The levels of monoamines and their metabolites in brains showed that artificial rearing mainly affected the noradrenergic and serotonergic systems in the hippocampus and hypothalamus. Several studies have reported that increased amounts of 5-HT are released from the hippocampus and hypothalamus after stress in rats [16, 24]. Our study also confirmed the increase of 5-HT in the hippocampus and hypothalamus after artificial rearing. Additionally, serotonergic systems are activated in response to physical and psychological stress [3, 12]. It is well known that a variety of stressful events, including emotional stress, cause marked increases in norepinephrine release in several brain regions (e.g., the amygdala, hippocampus, and hypothalamus) [4]. Consistent with previous data, our results showed that the NE content was significantly increased in the hippocampus. Moreover, the norepinephrine metabolite MHPG decreases in the frontal cortex of maternally separated rat pups after restraint stress [5]. We observed increased 5-HT and norepinephrine and decreased MHPG in the hippocampus and hypothalamus of the AR group, consistent with these previous studies. These data indicate that artificial rearing exerts a profound effect on neurotransmitter contents in various regions of the brain. In addition, physical contact with dams affects not only mice, but also humans. It has been reported that children are relaxed and have low heart rates after nestling with their mothers [6].

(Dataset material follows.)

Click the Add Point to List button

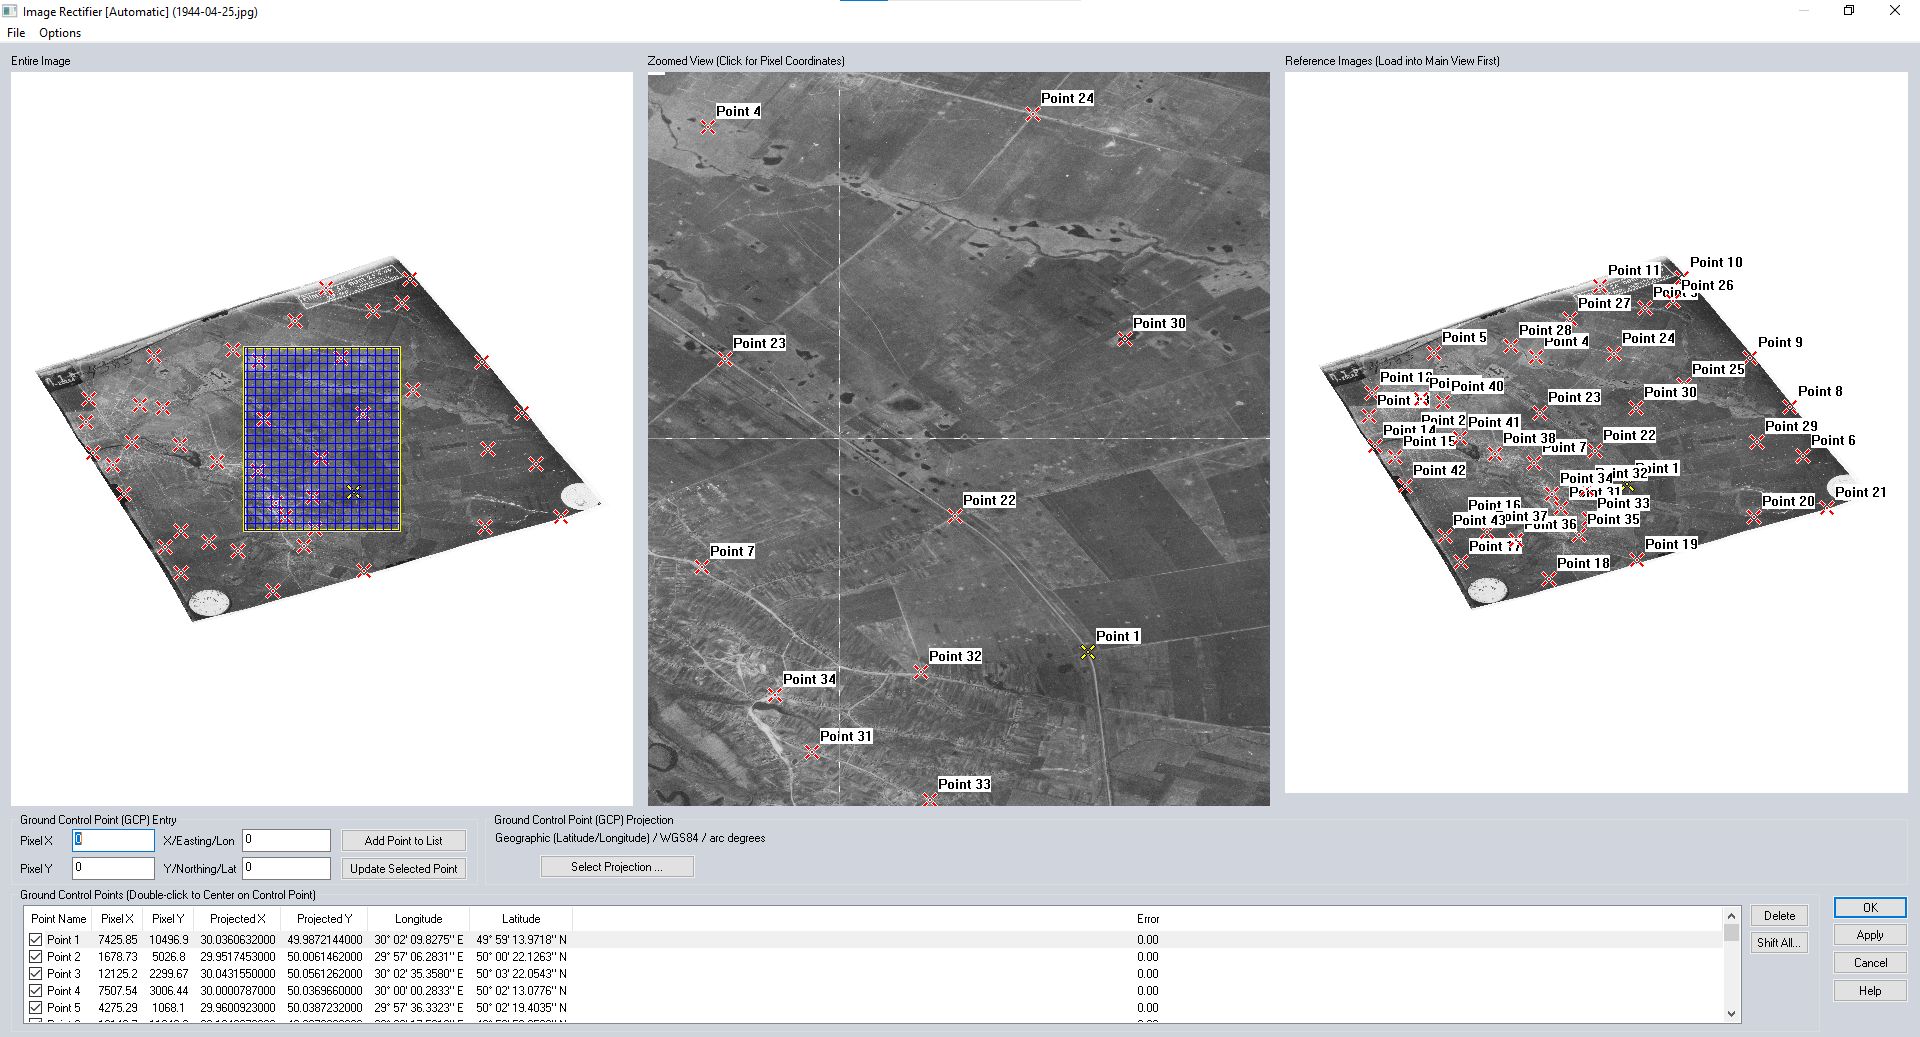[x=403, y=841]
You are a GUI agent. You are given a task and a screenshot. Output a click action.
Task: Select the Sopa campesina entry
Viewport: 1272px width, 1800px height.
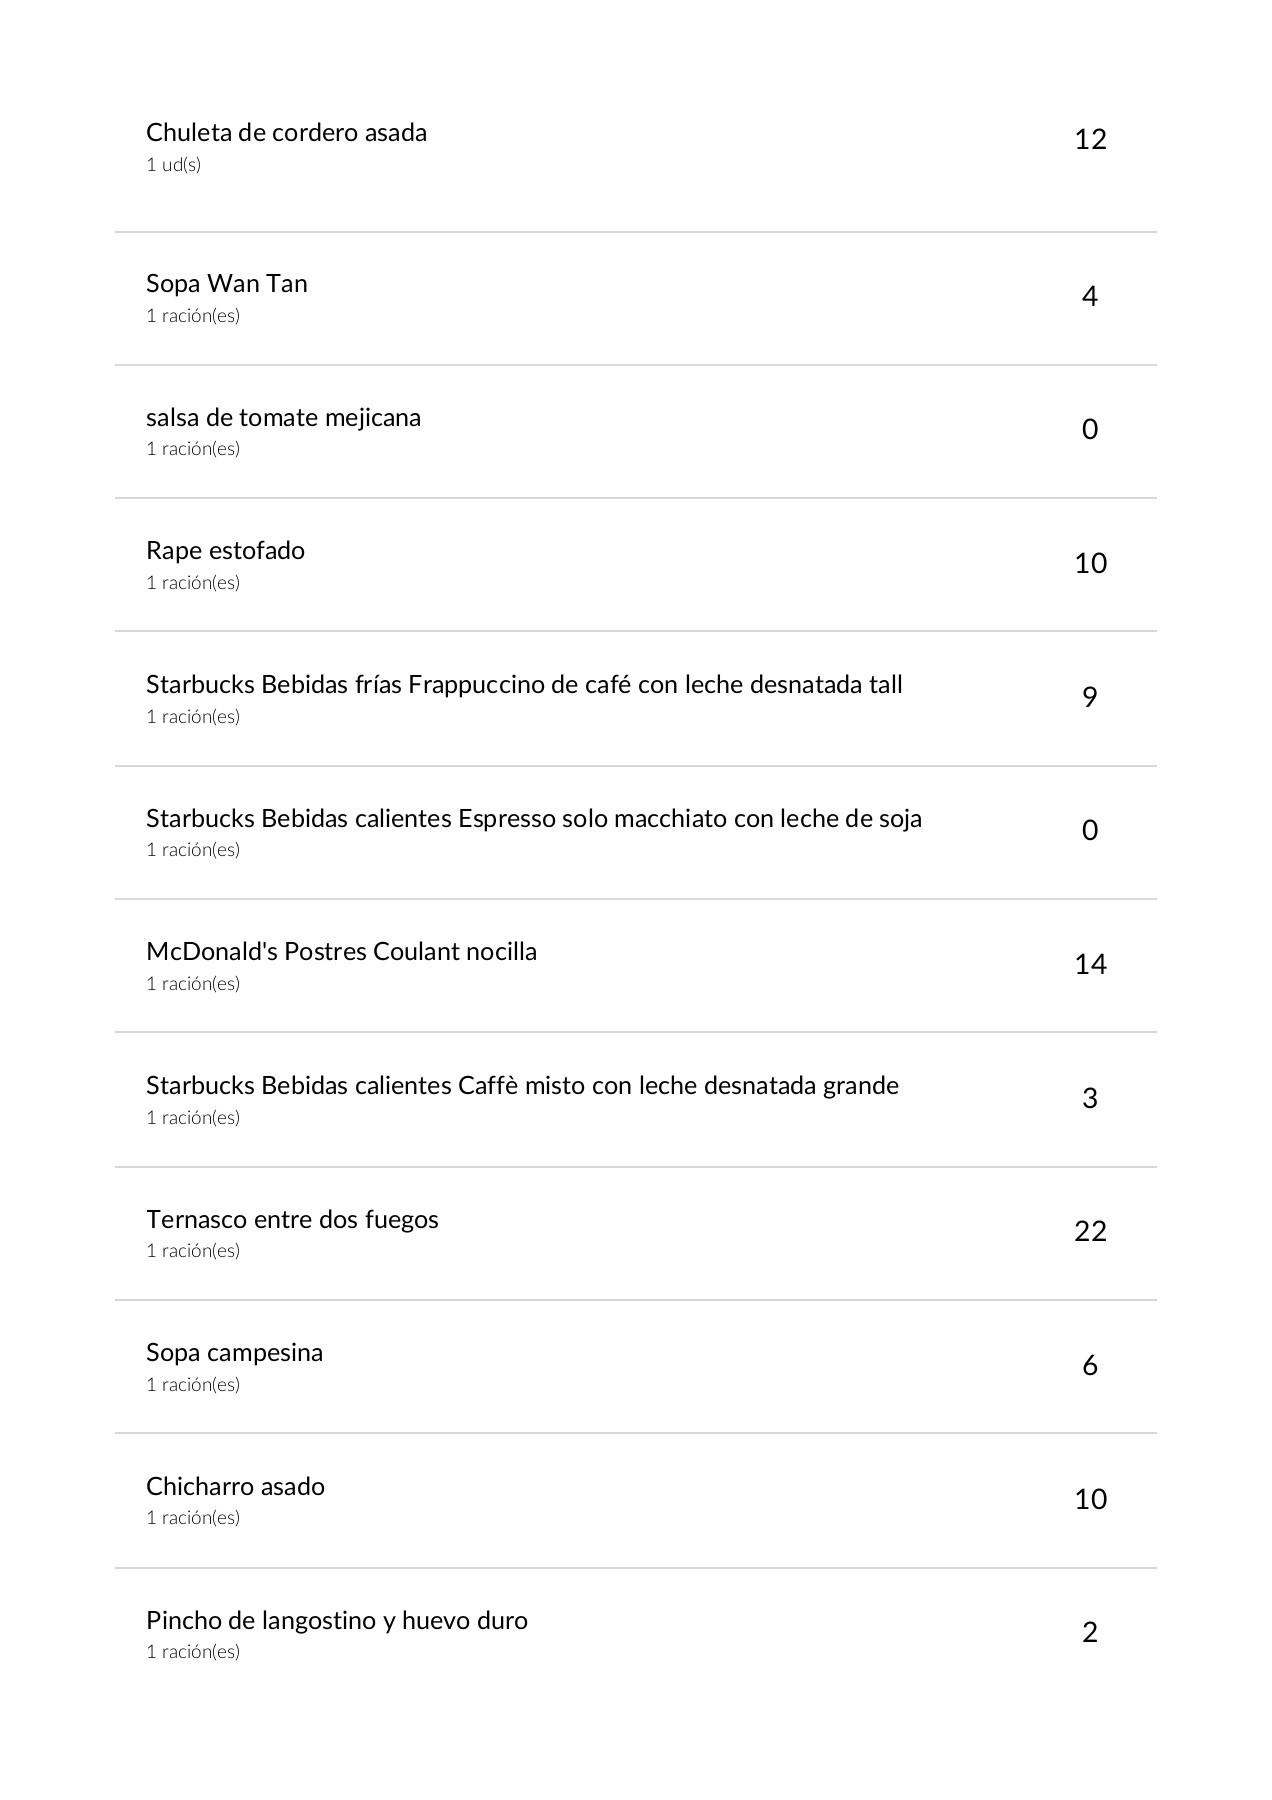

Our results demonstrated that anxiety-like behavior in the AR group continues to be elevated after weaning, compared with the Dam group. The artificial rearing method is the most severe model of early weaning because the breeding environment during lactation determines bond formation between pups and dams [13, 14]. In future studies, it needs to add other behavioral experiment for the evaluation of emotion, such as the novelty suppressed feeding paradigm. Also it will be important to use ovariectomized parous mice, which take care of newborns, with feeding via artificial milk to minimize the stress on newborn pups and to evaluate the formation of brain function using artificial rearing methods.